Another thing to remember about realism is that no man is an island, or woman or werewolf or two headed alien president of the cosmos. Even if the character is floating alone in the depths of the sea, there will still be people in the past that have connected with them. Most characters are not in the sea though. Most characters interact with others. How your main character thinks and treats those others can tell a lot about your main character. Going with the angle that he lost his mother, maybe he’s fine around authority figures but he’s stiff and uncomfortable around doctors, maybe the medicinal smell about them makes him nauseous. Use this. Your character should not react to everyone the same way, or react to them solely on gender lines or good/evil lines.

Finally, no one is perfect and you shouldn’t let your character be either. It’s already been covered to let them have some flaws but giving a character flaws can be a dangerous business. You can very easily say, yeah you think my character is perfect BUT she bites her nails OR she goes into a psychotic rage whenever there are certain tunes whistled (though actually that might not be a bad idea using themes of control and lack thereof and how she feels after the bloody massacre…well…never mind…) A flaw has to effect a character in a negative way. Let me repeat. It has to effect the character. For instance, if a character is afraid of something like, trains, but there are no trains anywhere in the story, not even in the character's head, it is not a viable flaw. Characters must live with their flaws, rise above them or not it’s up to you but it’s important that they impact the character in some way.

Two more points.

Firstly, Socrates said that: “an unexamined life is not worth living.” In order to create realistic characters is to realize the realism in yourself.
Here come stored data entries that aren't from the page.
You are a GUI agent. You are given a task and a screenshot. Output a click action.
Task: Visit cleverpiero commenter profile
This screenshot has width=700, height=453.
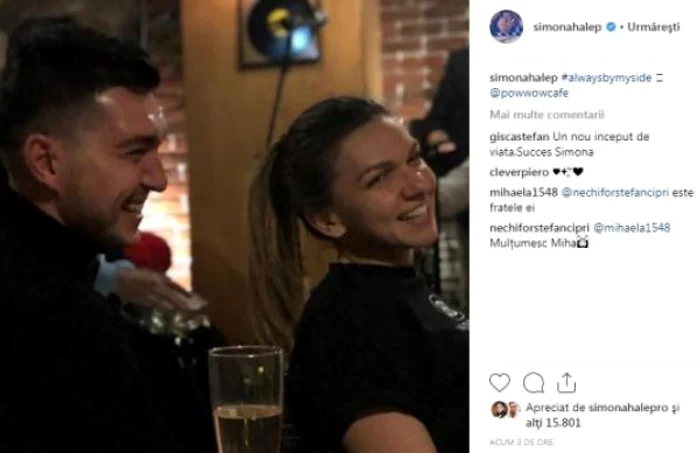pos(519,172)
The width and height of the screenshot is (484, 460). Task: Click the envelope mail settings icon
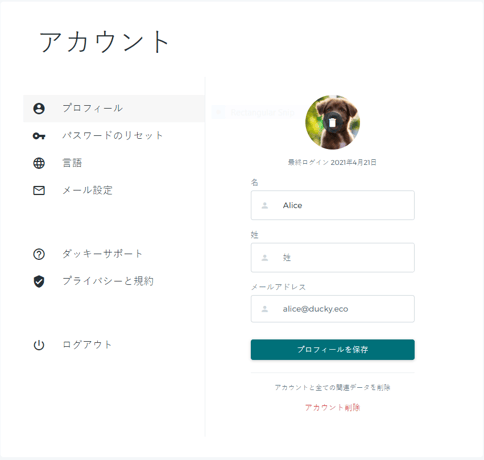pyautogui.click(x=39, y=190)
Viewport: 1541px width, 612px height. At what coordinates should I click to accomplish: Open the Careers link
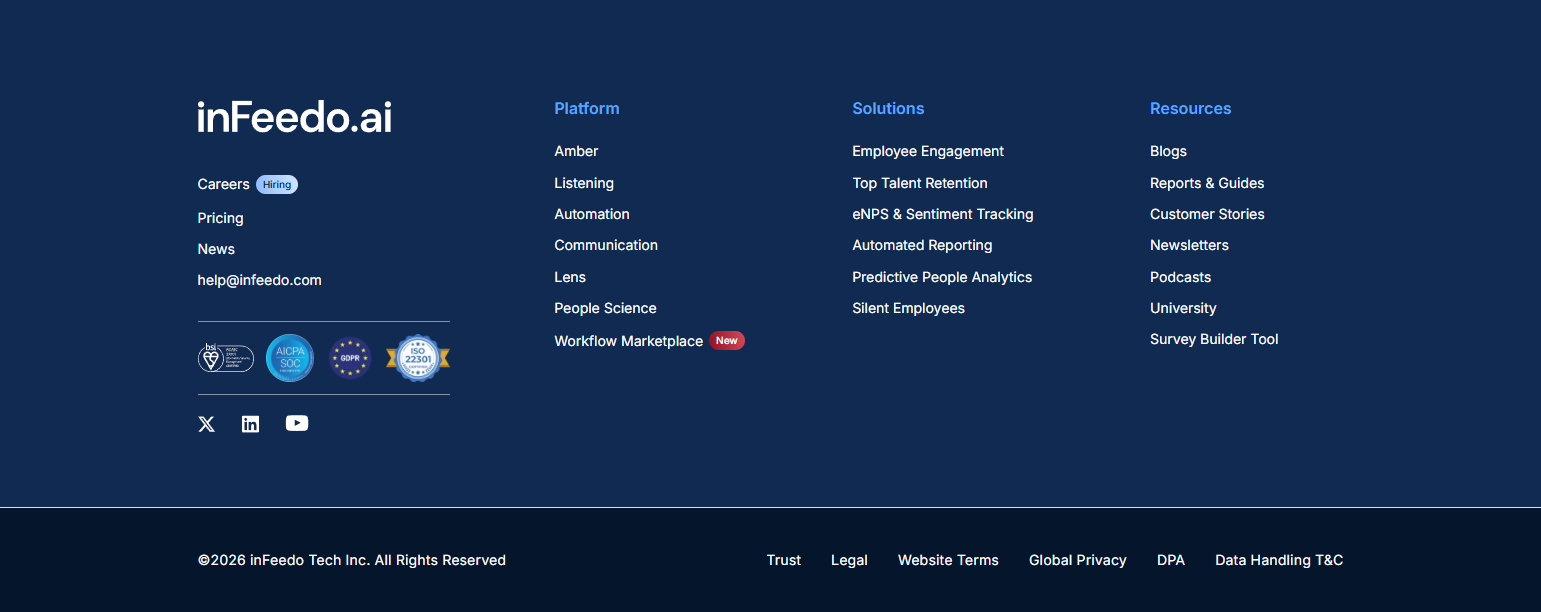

To know why you do what you do. What are writers, after all, but studiers of human (or alien or vampire or magic talking dog) nature under varying conditions? So a great way to start creating characters that leap off the page is to look at what characters do it for you. Take your favorite character from any kind of media and examine them on two levels. First, what do they make you feel? Why do you like them so much? Is it because of who they are? What they represent? What they look like even? The second step is to read analytically. How did the author put this character together? How did the author weave their back story? How does the character interact with others? How do others interact with the character?

Last, but most important, write the character that is burning in your heart. The character that makes you laugh, makes you cry, makes you want to throw yourself into your narrative so you can sit beside them and talk for hours. Don’t worry if the character is too flawed for a hero or too good for a villain. Don’t worry if the character seems too childish for a woman of thirty or too wise for a girl of five. Will everyone love it? Maybe. Maybe not. Maybe they will years from now. Maybe you won’t even like them the next go through. It doesn’t matter. If your character is vastly unloved, at least you had the experience of laughing and crying and talking and spending time with them. And who knows? You could have the next Harry Potter or even, yes, Bella, that sets the world on fire.